Acceleration of hinges

The problem can be solved with the work-energy theorem.

If we call the mass of the entire system $M$ , then the applied force will be $0.5M(a_P+a_Q)$ because $0.5(a_P+a_Q)$ is the acceleration of the center of mass. After a time dt, hinge P moves a distance $0.5a_P(dt)^2$ therefore the work done will be:

Work $=0.25Ma_P(a_P+a_Q)(dt)^2$

Now we find the energy of the system after a time dt. I did this in two separate ways. The first way was to use coordinates $x_p$ , the position of hinge p, and $D$ the distance between hinge P and hinge Q. The other way was to use coordinates $x_p$ and $\theta$ , the angle of the rods with the horizontal. Both ways worked. The derivation of the energies is not hard, but I will not show it.
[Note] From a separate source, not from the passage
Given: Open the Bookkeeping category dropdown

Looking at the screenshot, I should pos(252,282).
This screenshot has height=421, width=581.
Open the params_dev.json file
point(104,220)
If you do it you will find:

Rotational Kinetic Energy $=\frac{M}{48}(a_Q-a_P)^2(dt)^2$

Vertical Kinetic Energy $=\frac{M}{32}(a_Q-a_P)^2(dt)^2$

Horizontal KE $=\frac{M}{4}\big ((0.25a_Q+0.75a_P)^2+(0.75a_Q+0.25a_P)^2\big )(dt)^2$

The horizontal kinetic energy has two terms because the left and right side move at different speeds, whereas the rotational and vertical kinetic energy of each rod is the same by symmetry, so there is only one term for those.

If you set the sum of these three energy terms equal to the work, you will arrive at the solution $a_Q=\frac{-1}{5}a_P$

(The other solution to the quadratic equation is $a_Q=a_P$ but this will not happen because the hinges are frictionless.)